# Chameleons found during raid



## FNQ_Snake (Jan 9, 2009)

*Published: *09 Jan 09 
*Source: *http://www.news.com.au

Just saw this article this morning. Interesting they found chameleons as well?

*Guns, explosives 'found in secret room'*

AAP
January 09, 2009 06:29am

A LARGE cache of weapons, explosives and a number of illegally-owned native animals were found in a raid at a home in Newcastle, New South Wales, police say.

Drug unit and special operations police allegedly found a secret room hidden behind timber panelling on the second floor of the property in Hanbury Street, Mayfield. 

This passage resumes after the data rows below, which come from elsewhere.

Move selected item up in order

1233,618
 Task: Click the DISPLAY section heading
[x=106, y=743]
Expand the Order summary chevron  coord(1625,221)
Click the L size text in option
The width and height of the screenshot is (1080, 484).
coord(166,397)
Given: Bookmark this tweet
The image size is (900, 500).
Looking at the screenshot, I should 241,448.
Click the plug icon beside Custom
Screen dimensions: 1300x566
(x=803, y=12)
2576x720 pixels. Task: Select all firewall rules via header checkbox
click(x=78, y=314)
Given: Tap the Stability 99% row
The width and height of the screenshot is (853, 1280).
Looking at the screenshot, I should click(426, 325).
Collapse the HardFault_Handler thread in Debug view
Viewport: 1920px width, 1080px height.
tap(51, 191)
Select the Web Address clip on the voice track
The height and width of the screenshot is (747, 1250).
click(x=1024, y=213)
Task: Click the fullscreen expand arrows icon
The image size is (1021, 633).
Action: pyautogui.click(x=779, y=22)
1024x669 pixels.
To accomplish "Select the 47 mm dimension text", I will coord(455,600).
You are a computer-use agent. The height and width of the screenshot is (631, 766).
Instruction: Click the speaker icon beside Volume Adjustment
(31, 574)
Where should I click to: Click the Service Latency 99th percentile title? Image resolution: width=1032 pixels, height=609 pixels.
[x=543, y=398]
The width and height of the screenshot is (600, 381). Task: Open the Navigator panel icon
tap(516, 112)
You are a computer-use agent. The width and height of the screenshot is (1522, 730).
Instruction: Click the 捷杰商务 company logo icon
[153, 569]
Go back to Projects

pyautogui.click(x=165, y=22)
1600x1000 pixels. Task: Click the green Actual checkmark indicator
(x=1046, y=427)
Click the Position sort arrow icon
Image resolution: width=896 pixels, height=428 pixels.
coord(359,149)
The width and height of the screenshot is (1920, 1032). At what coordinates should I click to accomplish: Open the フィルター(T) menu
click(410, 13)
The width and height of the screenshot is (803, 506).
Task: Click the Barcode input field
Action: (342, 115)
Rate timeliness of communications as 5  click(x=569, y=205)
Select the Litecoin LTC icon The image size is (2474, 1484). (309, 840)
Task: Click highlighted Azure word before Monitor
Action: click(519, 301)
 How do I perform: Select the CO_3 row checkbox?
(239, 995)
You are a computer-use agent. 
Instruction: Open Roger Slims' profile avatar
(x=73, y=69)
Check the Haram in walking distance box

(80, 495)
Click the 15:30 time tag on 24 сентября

"Police allege the room contained 16 rifles and shotguns, six handguns, including replicas, silencers, a crossbow, a slingshot, a large quantity of gun parts and thousands of rounds of ammunition," police said.

"On the ground level of the home, police allegedly located two more rifles, including a loaded weapon hidden under a bed. A target pistol was also seized."

National Parks and Wildlife Service  officers were called to the property after police found a 
number of animals believed to be held without relevant permits. 

The animals included bearded dragons, turtles, chameleons, water dragons and frogs. 
Elsewhere at the address police allege they found goods suspected of being stolen, including jewellery and rare coins, brand new plasma televisions, a large quantity of power tools and a motorcycle. 

"Also found was a stash of power gel explosives, detonator cord and a mortar," police said. 
"Those items have been collected for disposal by explosives experts from RAAF Williamtown."


----------



## euphorion (Jan 9, 2009)

umm, lol?


----------



## DanTheMan (Jan 9, 2009)

Illegally owned native animals?
Didn't realise Chameleons were native....


----------



## whiteyluvsrum (Jan 9, 2009)

mortar round, impressive.


----------



## dailyskin (Jan 9, 2009)

Man I would love chameleons


----------



## Kirby (Jan 9, 2009)

DanTheMan said:


> Illegally owned native animals?
> Didn't realise Chameleons were native....



native to newcastle  

lol.


----------



## falconboy (Jan 9, 2009)

Sounds like they'd be lovely neighbours. :shock:


----------



## dailyskin (Jan 9, 2009)

My ex boyfriend used to have these total ****wit 'mates' who were bikers in the worst way... They had all sorts of illegal weapons and stuff, and these dogs that were fenced in so small, it was really cruel  They had reprtiles, looking back I realllly doubt they were registered.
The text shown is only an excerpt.